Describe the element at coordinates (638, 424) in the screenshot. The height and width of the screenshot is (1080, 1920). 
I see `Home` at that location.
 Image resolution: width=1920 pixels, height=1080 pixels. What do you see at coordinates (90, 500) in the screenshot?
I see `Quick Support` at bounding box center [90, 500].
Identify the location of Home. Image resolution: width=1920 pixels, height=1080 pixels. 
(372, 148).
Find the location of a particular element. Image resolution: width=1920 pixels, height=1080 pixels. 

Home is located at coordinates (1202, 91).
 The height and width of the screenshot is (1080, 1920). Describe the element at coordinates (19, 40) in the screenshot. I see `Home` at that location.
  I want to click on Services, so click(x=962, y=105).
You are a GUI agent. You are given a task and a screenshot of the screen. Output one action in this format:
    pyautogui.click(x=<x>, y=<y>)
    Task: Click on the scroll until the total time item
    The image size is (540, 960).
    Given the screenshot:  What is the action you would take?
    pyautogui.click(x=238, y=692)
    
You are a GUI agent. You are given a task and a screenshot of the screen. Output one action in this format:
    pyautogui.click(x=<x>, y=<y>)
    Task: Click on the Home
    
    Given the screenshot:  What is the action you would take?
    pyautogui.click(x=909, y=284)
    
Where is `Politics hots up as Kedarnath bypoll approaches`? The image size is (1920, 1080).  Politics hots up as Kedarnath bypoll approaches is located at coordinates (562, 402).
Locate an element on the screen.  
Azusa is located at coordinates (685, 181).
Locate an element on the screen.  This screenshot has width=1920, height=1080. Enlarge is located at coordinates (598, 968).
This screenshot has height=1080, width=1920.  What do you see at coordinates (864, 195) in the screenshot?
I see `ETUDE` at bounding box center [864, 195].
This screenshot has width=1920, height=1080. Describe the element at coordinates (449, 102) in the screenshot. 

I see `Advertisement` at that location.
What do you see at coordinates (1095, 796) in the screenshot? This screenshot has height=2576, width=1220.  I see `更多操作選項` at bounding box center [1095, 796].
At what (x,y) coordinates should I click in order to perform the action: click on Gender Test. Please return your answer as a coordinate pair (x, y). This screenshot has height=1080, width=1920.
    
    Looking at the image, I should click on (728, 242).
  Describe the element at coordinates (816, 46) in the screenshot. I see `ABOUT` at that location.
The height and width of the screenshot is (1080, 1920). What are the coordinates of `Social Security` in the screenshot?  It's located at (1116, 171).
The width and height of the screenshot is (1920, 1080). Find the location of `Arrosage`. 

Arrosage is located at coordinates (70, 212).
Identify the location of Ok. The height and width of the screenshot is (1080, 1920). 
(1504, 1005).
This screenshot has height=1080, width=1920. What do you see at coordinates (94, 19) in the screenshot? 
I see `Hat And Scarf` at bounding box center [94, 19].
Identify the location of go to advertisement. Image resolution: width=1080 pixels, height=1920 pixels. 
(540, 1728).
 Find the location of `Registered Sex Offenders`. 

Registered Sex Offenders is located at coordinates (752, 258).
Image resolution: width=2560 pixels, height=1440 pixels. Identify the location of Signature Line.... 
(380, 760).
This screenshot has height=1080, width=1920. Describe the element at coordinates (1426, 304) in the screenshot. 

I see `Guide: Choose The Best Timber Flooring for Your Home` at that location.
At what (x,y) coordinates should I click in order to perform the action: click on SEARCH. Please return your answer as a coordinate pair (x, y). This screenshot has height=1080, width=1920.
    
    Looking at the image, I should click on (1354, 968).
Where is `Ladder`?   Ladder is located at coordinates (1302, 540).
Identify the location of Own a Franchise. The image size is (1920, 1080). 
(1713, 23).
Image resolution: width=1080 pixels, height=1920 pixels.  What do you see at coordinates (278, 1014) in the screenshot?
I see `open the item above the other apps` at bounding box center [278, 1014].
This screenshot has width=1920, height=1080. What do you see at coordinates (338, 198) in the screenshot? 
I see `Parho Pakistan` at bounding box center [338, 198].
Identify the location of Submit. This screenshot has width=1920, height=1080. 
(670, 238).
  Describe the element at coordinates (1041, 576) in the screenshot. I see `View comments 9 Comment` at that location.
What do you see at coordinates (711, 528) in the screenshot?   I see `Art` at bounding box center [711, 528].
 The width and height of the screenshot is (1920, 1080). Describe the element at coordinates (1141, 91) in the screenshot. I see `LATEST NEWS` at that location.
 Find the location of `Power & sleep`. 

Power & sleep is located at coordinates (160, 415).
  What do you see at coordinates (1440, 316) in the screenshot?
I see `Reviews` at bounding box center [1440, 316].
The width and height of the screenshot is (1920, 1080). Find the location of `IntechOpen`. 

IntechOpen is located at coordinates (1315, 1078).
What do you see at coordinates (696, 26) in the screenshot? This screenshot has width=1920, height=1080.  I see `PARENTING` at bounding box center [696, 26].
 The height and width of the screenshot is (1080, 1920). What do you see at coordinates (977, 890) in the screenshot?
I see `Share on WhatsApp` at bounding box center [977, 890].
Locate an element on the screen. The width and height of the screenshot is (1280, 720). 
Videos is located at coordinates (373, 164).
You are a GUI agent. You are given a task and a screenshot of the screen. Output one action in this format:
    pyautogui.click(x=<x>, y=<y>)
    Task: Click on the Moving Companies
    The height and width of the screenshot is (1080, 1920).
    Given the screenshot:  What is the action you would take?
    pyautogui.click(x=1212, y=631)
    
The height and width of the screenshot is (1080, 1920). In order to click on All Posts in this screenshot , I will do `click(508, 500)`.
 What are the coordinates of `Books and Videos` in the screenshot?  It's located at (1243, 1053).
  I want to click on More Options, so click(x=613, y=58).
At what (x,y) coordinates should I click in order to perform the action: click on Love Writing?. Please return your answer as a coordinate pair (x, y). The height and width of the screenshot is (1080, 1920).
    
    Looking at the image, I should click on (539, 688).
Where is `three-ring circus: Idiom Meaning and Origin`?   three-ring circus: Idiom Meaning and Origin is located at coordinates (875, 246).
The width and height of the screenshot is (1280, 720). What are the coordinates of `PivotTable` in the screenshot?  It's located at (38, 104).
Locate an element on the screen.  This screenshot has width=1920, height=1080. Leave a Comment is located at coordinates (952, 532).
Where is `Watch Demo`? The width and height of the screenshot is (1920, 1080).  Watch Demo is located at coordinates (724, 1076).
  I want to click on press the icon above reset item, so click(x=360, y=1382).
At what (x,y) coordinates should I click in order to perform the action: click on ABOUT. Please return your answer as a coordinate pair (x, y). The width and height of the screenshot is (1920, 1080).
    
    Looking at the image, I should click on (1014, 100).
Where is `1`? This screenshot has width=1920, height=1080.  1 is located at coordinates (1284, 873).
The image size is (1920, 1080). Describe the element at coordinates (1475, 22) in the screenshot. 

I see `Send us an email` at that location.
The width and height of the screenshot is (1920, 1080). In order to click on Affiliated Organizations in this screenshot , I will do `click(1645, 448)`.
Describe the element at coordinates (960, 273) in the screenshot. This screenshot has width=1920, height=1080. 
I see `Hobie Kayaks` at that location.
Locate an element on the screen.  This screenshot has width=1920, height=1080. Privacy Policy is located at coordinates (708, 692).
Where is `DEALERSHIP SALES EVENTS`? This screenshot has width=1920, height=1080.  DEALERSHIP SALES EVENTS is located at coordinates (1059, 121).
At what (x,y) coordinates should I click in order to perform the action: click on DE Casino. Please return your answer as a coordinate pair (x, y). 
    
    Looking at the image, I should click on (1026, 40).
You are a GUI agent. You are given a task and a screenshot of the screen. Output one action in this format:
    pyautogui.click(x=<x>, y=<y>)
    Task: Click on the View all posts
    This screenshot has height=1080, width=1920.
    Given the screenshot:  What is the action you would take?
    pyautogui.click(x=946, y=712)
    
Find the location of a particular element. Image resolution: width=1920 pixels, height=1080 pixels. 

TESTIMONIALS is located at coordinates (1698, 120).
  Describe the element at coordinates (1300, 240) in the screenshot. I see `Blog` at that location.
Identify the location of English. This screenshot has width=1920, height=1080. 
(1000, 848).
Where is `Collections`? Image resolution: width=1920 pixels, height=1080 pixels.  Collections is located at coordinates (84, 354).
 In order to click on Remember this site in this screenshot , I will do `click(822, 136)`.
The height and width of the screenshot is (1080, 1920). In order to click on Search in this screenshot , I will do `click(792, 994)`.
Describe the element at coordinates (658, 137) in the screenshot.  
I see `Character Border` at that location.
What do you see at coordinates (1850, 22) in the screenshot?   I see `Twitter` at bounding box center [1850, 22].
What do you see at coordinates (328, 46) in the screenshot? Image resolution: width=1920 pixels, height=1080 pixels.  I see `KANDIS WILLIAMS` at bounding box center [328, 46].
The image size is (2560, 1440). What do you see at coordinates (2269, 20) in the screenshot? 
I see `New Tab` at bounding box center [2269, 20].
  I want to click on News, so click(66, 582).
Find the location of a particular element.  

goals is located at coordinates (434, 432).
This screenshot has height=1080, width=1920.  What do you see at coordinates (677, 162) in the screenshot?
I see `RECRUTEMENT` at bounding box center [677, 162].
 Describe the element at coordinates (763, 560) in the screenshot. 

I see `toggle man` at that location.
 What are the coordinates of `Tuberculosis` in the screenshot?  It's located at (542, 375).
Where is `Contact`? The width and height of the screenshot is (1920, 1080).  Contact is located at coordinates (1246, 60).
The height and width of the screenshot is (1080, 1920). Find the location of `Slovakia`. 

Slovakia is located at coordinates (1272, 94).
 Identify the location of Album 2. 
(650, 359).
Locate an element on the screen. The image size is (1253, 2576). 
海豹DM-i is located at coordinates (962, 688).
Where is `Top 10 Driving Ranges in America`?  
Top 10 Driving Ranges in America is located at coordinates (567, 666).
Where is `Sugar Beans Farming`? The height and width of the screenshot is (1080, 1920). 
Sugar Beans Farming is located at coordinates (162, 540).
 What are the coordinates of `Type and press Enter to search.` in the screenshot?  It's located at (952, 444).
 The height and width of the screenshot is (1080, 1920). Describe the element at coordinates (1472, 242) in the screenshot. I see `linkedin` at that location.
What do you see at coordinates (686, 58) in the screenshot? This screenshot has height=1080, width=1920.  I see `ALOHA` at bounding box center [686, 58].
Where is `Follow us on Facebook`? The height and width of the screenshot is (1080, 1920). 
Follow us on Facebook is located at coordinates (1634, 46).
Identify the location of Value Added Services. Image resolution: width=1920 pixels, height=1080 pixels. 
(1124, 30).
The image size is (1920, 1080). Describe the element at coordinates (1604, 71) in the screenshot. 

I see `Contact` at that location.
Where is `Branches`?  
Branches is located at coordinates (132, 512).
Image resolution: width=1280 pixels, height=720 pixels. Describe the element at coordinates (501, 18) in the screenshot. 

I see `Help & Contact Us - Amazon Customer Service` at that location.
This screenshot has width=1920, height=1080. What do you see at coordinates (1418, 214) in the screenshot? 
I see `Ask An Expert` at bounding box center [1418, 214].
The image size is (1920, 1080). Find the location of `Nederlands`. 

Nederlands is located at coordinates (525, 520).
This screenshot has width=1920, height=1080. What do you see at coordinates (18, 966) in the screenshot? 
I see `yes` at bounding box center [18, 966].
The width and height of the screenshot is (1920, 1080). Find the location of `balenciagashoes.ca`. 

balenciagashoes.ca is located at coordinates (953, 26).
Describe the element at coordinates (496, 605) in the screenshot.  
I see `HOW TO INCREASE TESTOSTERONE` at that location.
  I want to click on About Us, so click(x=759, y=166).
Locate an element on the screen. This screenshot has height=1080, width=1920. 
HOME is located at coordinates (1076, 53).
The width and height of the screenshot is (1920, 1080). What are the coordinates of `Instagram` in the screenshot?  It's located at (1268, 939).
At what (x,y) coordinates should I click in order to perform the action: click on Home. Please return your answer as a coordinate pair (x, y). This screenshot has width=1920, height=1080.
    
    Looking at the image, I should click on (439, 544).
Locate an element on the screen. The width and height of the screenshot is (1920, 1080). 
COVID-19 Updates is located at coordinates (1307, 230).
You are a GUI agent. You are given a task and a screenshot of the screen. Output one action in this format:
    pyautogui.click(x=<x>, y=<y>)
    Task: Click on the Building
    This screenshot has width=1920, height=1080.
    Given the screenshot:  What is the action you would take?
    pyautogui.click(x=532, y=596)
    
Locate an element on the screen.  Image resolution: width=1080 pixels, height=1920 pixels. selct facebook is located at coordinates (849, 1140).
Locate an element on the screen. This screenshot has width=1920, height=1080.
○ ○ ○
• **Exercise task**
Rewrite the entries starting at the line that contains "Describe the element at coordinates (960, 273)" and ending at the line that contains "What do you see at coordinates (1850, 22)", with "Image resolution" changed to "Display resolution" and everything else left as it is.

• **Output for this task**
Describe the element at coordinates (960, 273) in the screenshot. This screenshot has width=1920, height=1080. 
I see `Hobie Kayaks` at that location.
Locate an element on the screen.  This screenshot has width=1920, height=1080. Privacy Policy is located at coordinates (708, 692).
Where is `DEALERSHIP SALES EVENTS`? This screenshot has width=1920, height=1080.  DEALERSHIP SALES EVENTS is located at coordinates (1059, 121).
At what (x,y) coordinates should I click in order to perform the action: click on DE Casino. Please return your answer as a coordinate pair (x, y). 
    
    Looking at the image, I should click on (1026, 40).
You are a GUI agent. You are given a task and a screenshot of the screen. Output one action in this format:
    pyautogui.click(x=<x>, y=<y>)
    Task: Click on the View all posts
    This screenshot has height=1080, width=1920.
    Given the screenshot:  What is the action you would take?
    pyautogui.click(x=946, y=712)
    
Find the location of a particular element. Display resolution: width=1920 pixels, height=1080 pixels. 

TESTIMONIALS is located at coordinates (1698, 120).
  Describe the element at coordinates (1300, 240) in the screenshot. I see `Blog` at that location.
Identify the location of English. This screenshot has width=1920, height=1080. 
(1000, 848).
Where is `Collections`? Display resolution: width=1920 pixels, height=1080 pixels.  Collections is located at coordinates (84, 354).
 In order to click on Remember this site in this screenshot , I will do `click(822, 136)`.
The height and width of the screenshot is (1080, 1920). In order to click on Search in this screenshot , I will do `click(792, 994)`.
Describe the element at coordinates (658, 137) in the screenshot.  
I see `Character Border` at that location.
What do you see at coordinates (1850, 22) in the screenshot?   I see `Twitter` at bounding box center [1850, 22].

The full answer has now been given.